--- START ---

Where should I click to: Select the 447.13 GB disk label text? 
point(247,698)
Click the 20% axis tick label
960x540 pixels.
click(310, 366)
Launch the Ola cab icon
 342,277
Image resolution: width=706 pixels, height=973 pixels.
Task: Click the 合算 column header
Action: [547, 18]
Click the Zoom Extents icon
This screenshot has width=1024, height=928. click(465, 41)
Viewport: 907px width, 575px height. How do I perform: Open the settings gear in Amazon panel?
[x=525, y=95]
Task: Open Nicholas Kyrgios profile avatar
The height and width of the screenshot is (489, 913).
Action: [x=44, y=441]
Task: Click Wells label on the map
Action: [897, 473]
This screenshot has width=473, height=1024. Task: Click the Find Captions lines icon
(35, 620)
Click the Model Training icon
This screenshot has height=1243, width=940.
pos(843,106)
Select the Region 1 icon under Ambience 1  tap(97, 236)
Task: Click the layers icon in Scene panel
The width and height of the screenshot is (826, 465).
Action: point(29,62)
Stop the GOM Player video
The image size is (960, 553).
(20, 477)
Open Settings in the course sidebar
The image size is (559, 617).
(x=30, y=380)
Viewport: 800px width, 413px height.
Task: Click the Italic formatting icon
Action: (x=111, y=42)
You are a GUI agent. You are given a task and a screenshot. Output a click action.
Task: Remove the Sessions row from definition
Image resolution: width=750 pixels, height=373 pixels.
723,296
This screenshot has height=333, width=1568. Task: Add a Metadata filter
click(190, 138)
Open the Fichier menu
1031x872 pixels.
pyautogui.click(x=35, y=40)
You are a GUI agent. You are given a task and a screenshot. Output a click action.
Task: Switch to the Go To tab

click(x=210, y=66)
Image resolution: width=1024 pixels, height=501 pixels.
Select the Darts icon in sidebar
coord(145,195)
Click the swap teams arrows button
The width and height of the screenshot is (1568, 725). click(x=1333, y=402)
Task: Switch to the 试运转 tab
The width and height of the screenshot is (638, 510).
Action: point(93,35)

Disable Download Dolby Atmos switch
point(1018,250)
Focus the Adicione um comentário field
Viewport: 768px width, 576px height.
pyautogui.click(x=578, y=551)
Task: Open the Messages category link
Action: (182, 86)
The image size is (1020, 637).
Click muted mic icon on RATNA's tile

--- END ---

Restate the data above exactly, keeping each word as it stands.

_Answer for this exercise_
Where should I click to: Select the 447.13 GB disk label text? 
point(247,698)
Click the 20% axis tick label
960x540 pixels.
click(310, 366)
Launch the Ola cab icon
 342,277
Image resolution: width=706 pixels, height=973 pixels.
Task: Click the 合算 column header
Action: [547, 18]
Click the Zoom Extents icon
This screenshot has width=1024, height=928. click(465, 41)
Viewport: 907px width, 575px height. How do I perform: Open the settings gear in Amazon panel?
[x=525, y=95]
Task: Open Nicholas Kyrgios profile avatar
The height and width of the screenshot is (489, 913).
Action: [x=44, y=441]
Task: Click Wells label on the map
Action: [897, 473]
This screenshot has width=473, height=1024. Task: Click the Find Captions lines icon
(35, 620)
Click the Model Training icon
This screenshot has height=1243, width=940.
pos(843,106)
Select the Region 1 icon under Ambience 1  tap(97, 236)
Task: Click the layers icon in Scene panel
The width and height of the screenshot is (826, 465).
Action: point(29,62)
Stop the GOM Player video
The image size is (960, 553).
(20, 477)
Open Settings in the course sidebar
The image size is (559, 617).
(x=30, y=380)
Viewport: 800px width, 413px height.
Task: Click the Italic formatting icon
Action: (x=111, y=42)
You are a GUI agent. You are given a task and a screenshot. Output a click action.
Task: Remove the Sessions row from definition
Image resolution: width=750 pixels, height=373 pixels.
723,296
This screenshot has height=333, width=1568. Task: Add a Metadata filter
click(190, 138)
Open the Fichier menu
1031x872 pixels.
pyautogui.click(x=35, y=40)
You are a GUI agent. You are given a task and a screenshot. Output a click action.
Task: Switch to the Go To tab

click(x=210, y=66)
Image resolution: width=1024 pixels, height=501 pixels.
Select the Darts icon in sidebar
coord(145,195)
Click the swap teams arrows button
The width and height of the screenshot is (1568, 725). click(x=1333, y=402)
Task: Switch to the 试运转 tab
The width and height of the screenshot is (638, 510).
Action: point(93,35)

Disable Download Dolby Atmos switch
point(1018,250)
Focus the Adicione um comentário field
Viewport: 768px width, 576px height.
pyautogui.click(x=578, y=551)
Task: Open the Messages category link
Action: (182, 86)
The image size is (1020, 637).
Click muted mic icon on RATNA's tile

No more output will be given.